Religion for Atheists is a thought-provoking book that uses the three most famous religions (which includes the two most infamous ones - Judaism and Christianity) to try and explain why we sometimes feel alone in a crowded room, why we might love next to a family for years on end, and sometimes never even know their names - and most importantly, how to fix that.

As an atheist myself, de Botton's ideas were certainly intriguing, and there sure seems to a lot to be said about his suggestion of a restaurant that would join only the best traits of all the religions, like the feeling of caring and interest towards those around us created in Mass, or the idea of total liberation of rules and impositions for a certain period of time (in old times, it used to be 3 days). There is a certain alluring quality to his suggestions, and there is much to be said about meshing different aspects of different religions, taking only the best from each.
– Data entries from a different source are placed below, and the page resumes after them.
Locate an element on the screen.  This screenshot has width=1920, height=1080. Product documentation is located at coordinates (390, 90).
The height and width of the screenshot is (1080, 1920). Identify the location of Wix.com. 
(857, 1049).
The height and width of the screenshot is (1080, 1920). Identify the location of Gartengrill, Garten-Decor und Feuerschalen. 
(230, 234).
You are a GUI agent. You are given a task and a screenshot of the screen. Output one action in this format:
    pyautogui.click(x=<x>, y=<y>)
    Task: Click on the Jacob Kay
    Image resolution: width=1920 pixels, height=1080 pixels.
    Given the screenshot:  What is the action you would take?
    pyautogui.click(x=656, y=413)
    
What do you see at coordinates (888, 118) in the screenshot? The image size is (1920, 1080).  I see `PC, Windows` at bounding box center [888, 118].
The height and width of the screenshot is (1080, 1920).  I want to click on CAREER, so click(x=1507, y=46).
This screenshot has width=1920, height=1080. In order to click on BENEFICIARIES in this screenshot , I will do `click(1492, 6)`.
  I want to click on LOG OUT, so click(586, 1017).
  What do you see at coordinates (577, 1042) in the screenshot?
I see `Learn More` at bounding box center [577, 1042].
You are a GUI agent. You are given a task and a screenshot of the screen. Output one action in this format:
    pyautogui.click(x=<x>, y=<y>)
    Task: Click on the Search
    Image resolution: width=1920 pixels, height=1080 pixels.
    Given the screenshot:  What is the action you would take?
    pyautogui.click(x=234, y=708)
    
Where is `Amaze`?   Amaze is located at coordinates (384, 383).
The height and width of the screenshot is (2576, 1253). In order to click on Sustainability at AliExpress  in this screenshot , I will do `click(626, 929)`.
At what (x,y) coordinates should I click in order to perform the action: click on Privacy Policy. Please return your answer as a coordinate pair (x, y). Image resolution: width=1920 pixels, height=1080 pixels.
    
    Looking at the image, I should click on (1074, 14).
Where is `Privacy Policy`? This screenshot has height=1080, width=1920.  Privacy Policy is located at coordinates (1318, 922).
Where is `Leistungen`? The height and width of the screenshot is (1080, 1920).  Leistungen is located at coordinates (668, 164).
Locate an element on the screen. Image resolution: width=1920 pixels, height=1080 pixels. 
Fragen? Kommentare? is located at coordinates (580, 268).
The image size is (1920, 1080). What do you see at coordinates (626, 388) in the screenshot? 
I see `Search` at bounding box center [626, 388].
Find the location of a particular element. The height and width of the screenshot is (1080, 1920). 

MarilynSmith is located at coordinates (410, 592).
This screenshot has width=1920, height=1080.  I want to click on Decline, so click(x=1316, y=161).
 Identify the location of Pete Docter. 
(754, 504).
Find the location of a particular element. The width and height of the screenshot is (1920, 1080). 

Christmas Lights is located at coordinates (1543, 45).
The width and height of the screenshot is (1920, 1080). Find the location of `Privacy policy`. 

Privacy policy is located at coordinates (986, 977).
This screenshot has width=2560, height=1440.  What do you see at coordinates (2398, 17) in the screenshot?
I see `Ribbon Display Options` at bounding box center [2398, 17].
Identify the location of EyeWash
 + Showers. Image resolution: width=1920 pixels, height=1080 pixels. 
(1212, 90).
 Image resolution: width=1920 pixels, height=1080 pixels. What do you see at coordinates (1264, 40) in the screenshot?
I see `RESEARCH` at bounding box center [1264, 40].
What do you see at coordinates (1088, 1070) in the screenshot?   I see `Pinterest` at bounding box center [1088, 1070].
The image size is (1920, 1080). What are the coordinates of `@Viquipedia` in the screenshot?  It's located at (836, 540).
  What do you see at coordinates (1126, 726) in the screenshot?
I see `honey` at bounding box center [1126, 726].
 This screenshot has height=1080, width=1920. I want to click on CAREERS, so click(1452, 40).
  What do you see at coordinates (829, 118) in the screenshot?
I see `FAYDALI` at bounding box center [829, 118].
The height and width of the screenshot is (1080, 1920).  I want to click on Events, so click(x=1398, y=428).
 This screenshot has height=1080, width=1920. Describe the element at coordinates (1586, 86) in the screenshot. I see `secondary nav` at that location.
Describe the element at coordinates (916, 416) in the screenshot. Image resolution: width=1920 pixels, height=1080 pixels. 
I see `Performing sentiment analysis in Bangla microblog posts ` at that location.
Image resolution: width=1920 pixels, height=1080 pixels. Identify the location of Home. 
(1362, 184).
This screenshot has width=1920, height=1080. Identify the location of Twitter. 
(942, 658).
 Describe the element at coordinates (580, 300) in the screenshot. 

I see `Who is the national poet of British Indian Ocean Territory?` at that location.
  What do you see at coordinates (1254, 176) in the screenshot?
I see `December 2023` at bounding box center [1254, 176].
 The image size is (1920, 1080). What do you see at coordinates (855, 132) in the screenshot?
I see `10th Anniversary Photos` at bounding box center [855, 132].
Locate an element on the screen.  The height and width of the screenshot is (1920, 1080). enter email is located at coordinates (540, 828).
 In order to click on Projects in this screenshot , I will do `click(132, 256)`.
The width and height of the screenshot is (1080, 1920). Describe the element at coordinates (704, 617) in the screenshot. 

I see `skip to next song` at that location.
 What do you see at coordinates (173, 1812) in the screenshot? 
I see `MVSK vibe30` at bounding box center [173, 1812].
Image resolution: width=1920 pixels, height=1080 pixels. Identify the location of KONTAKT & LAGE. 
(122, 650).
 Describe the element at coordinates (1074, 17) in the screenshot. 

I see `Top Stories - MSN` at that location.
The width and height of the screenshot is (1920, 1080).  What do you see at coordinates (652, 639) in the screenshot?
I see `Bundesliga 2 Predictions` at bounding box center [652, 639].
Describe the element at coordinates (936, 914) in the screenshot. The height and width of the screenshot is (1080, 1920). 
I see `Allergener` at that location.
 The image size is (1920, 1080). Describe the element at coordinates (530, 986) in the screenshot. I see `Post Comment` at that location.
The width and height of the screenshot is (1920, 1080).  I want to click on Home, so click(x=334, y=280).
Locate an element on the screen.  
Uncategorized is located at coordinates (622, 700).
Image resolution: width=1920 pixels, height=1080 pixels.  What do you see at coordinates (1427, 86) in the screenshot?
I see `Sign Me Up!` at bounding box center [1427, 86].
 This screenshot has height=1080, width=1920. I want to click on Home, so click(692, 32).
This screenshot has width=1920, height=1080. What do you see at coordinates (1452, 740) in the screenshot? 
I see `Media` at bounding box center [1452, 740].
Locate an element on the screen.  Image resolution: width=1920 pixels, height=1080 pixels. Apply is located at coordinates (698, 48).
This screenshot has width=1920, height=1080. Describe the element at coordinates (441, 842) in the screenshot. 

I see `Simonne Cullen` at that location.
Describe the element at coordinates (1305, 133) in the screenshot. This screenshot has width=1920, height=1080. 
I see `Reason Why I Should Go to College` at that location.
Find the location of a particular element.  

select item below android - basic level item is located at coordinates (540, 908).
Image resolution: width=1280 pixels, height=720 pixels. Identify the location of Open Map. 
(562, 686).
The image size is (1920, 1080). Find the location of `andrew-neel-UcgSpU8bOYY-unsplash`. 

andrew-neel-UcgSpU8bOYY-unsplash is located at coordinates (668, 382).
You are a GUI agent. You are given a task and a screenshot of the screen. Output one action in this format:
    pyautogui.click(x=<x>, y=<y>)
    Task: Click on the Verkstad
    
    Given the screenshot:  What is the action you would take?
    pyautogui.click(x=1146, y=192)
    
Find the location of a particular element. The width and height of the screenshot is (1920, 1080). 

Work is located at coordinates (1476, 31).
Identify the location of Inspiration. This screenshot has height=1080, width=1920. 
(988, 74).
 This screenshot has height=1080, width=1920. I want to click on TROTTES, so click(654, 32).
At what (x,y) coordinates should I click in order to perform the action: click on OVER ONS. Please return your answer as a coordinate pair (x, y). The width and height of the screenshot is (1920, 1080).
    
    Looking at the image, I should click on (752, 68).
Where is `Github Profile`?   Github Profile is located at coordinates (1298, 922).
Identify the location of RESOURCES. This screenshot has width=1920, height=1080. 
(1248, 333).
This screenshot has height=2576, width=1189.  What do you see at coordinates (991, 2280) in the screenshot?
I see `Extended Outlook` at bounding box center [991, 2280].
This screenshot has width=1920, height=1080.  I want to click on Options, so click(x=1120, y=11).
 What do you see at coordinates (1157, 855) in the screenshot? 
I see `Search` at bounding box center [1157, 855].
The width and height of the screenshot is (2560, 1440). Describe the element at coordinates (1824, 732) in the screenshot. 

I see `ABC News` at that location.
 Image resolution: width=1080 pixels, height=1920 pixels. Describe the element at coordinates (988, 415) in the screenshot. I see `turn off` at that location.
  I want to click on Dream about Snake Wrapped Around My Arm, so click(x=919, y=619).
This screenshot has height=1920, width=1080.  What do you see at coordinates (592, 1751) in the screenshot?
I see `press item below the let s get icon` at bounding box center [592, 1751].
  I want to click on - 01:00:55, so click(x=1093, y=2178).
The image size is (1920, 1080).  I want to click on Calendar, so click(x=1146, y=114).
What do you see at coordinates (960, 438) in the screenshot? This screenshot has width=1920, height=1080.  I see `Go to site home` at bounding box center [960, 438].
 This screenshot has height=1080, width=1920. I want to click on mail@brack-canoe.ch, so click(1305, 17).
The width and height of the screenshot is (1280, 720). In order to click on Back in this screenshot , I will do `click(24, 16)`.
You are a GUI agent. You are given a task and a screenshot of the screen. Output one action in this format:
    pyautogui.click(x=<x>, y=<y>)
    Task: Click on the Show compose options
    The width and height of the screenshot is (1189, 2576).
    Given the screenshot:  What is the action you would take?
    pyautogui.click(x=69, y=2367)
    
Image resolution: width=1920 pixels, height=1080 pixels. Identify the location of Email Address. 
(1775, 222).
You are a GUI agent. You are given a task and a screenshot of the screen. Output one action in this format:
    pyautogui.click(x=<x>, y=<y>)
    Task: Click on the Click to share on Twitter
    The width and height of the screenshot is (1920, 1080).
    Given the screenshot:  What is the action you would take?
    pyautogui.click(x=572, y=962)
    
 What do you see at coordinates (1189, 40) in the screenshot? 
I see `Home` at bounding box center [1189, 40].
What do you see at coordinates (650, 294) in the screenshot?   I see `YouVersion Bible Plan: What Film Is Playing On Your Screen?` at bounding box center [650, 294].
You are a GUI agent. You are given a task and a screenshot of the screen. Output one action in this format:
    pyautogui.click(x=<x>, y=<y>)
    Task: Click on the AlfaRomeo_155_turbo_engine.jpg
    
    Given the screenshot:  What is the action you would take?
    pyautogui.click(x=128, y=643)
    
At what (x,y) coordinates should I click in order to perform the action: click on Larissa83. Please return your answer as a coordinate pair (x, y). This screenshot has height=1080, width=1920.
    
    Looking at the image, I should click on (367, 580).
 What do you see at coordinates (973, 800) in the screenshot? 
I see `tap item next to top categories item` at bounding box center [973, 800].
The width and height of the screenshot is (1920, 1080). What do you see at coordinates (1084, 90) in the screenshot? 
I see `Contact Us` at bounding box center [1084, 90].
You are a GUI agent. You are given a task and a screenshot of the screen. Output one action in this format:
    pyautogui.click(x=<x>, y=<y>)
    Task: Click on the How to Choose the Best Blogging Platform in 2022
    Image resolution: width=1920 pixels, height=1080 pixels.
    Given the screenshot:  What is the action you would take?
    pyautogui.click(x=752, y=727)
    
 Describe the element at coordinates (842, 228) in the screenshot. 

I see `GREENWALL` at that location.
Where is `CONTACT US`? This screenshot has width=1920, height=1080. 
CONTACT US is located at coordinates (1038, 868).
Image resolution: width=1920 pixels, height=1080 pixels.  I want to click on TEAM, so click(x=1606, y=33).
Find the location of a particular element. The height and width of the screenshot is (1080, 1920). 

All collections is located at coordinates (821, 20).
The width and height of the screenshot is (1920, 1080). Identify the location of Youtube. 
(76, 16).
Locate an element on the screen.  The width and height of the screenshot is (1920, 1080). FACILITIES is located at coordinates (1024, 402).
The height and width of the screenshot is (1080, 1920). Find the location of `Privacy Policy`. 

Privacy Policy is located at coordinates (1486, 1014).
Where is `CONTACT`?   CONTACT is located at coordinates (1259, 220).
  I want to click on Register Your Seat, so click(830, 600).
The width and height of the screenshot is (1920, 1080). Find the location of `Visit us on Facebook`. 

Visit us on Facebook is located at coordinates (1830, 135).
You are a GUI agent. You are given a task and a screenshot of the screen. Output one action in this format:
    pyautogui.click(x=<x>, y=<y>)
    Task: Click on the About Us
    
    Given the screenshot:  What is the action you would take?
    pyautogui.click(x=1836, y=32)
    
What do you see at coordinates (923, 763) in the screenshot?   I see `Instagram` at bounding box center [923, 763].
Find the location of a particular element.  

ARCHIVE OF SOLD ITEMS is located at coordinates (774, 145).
I'll probably get stoned by any religious person for saying this, but I've been to countless Masses, quite a few Mormon services and even a  few protestant services, and while I didn't agree with all the dogmas from any of them, what de Botton says about every religion having its merit wasn't lost on me. Their ideas aren't altogether bad, it's just the way they go about it that can be scary, and reading Religion for Atheists was a great way to see that maybe one day even those of us without any religious inclining can find the comfort of singing together with a room.